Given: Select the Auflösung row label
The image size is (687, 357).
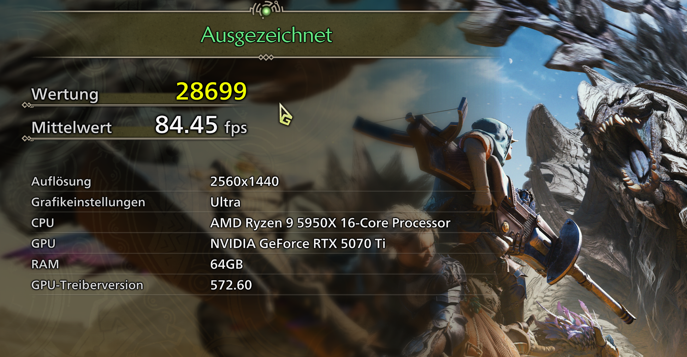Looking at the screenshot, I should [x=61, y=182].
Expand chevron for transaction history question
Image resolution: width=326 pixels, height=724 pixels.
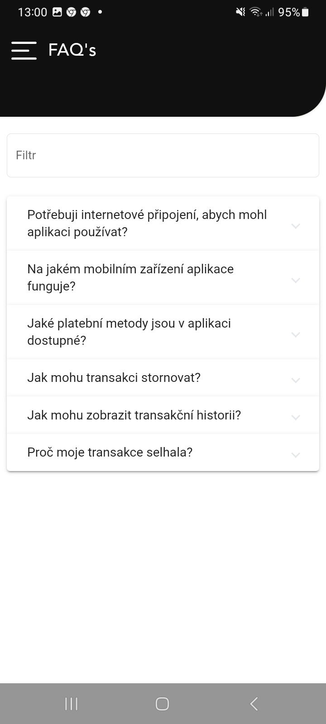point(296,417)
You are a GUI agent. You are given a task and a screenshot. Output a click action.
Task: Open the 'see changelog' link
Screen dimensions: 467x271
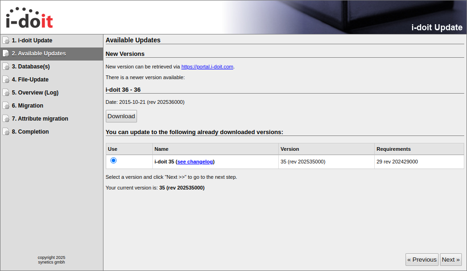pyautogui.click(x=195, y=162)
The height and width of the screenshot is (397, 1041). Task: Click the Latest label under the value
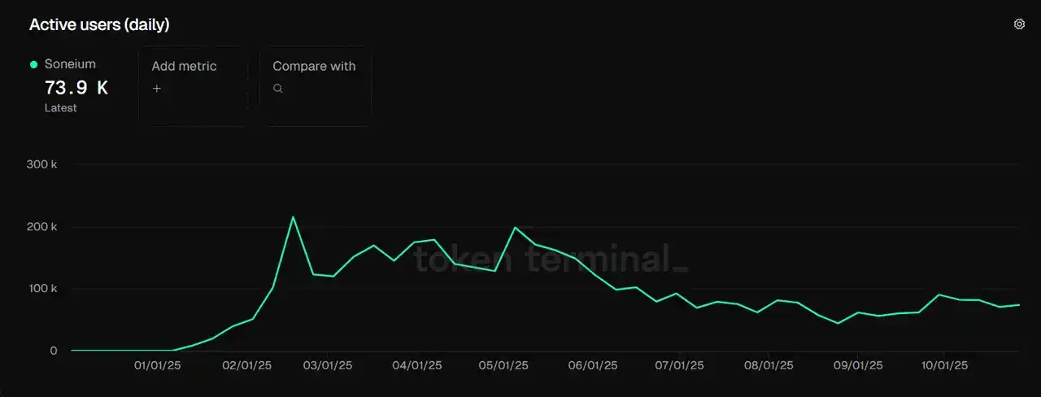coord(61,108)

- [EXERCISE TASK] Please render the items as a JSON list of strings, starting at the line that contains "You are a GUI" and ending at the last line of the items, with one string per line. Skip blank lines and leave the pictures out.

- [WORKED SOLUTION]
[
  "You are a GUI agent. You are given a task and a screenshot. Output a click action.",
  "Task: Open the 'see changelog' link",
  "Screen dimensions: 467x271",
  "pyautogui.click(x=195, y=162)",
  "The height and width of the screenshot is (397, 1041). Task: Click the Latest label under the value",
  "coord(61,108)"
]